For large-scale chips, such as those used in data centers, chips are an important enabling technology. Chiplets make it possible to build huge chips by connecting several similar reticle-sized chips through a silicon interposer, but they also allow heterogeneous computing by allowing the connection of the processor, memory, and chip. acceleration at high bandwidth. Chip technologies are maturing and will continue to do so over the next two years as we see chips like Intel’s Ponte Vecchio hit the market.
Shedding Light on Photonics
The maturation of silicon photonics manufacturing and processing technologies enables a whole new computing paradigm: optical computing. The exchange of electrons and electric currents for photons and light waves has the potential to create ultra-fast computers. Light travels through silicon waveguides like a wire, and the photonic equivalent of multiplication and accumulation (MAC) units can now be reliably built at scale to fabricate high-end computer chips. These techniques have been applied to chips for AI workloads, which require a high proportion of MAC operations at extremely high speed. Exciting features include the ability to shine in light at different wavelengths to efficiently perform multiple inferences at the same time to further speed up AI applications.

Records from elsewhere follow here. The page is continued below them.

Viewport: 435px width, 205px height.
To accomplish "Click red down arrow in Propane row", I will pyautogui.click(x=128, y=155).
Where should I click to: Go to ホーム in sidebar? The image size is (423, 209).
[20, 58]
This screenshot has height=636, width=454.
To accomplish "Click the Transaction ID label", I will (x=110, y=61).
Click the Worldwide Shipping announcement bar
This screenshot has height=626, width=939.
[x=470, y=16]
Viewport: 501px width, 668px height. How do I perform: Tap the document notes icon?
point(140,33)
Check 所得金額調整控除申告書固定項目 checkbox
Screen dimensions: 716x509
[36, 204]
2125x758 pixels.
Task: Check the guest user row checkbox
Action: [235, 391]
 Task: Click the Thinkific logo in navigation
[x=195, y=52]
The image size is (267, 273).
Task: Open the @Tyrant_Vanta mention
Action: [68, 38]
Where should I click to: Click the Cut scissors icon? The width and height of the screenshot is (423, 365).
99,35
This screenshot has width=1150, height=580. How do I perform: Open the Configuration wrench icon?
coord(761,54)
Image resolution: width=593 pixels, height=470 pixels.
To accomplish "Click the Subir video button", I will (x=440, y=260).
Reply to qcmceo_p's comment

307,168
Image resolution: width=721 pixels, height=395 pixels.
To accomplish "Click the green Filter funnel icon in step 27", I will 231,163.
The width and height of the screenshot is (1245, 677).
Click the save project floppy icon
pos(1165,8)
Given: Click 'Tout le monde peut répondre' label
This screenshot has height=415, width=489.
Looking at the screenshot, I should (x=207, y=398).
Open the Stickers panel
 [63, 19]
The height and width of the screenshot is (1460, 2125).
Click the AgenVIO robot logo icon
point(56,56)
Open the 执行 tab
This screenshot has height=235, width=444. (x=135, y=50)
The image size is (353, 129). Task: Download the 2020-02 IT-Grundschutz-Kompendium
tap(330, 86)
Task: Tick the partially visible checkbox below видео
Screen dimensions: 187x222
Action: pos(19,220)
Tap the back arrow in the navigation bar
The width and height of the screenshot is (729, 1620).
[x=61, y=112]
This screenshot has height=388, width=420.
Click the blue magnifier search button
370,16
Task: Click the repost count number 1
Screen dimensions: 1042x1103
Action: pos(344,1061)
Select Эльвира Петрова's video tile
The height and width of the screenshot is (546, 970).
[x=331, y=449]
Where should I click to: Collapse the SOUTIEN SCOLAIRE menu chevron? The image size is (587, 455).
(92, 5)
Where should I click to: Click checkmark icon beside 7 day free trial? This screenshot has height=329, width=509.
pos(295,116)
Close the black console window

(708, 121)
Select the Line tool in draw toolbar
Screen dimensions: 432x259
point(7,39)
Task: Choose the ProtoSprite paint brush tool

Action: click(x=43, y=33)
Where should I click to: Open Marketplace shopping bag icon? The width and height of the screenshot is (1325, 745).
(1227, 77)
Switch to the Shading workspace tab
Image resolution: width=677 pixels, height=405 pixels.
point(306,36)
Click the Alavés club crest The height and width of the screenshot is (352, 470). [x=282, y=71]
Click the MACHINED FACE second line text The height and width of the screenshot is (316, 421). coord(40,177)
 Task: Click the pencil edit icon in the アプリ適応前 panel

Companies like Lightmatter and Lightelligence have demonstrated that system-level challenges, including packaging that incorporates electrical and photonic chips, can be overcome. Although these two companies are the most advanced, there are still companies emerging in this space with new ideas.
Neuromorphic computing refers to chips that use one of many brain-inspired techniques to produce ultra-low-power devices for specific types of AI workloads.
Although “neuromorphic” can be applied to any chip that mixes memory and computation at a fine granularity level and uses many-to-many connectivity, it is more frequently applied to chips designed to process and accelerate neural networks. spiked (SNN) . SNNs, which are distinct from traditional AI (deep learning), copy the brain’s method of processing data and communicating between neurons. These networks are extremely sparse and can enable very low power chips.
Our current understanding of neuroscience suggests that voltage spikes travel from neuron to neuron, with the neuron performing some form of data integration (roughly analogous to applying neural network weights) before trigger a spike at the next neuron in the circuit. Approaches to reproduce this can encode data in peak amplitudes and use digital electronics (BrainChip) or encode data in peak synchronization and use asynchronous (Intel Loihi) or analog (Innatera) digital electronics.
As these technologies (and our understanding of neuroscience) continue to mature, we will see more brain-inspired chip companies, as well as further integration between neuromorphic computing and neuromorphic sensing, where there there are certainly synergies to be exploited. SynSense, for example, is already working with Inivation and Prophesee to combine its neuromorphic chip with event-based image sensors.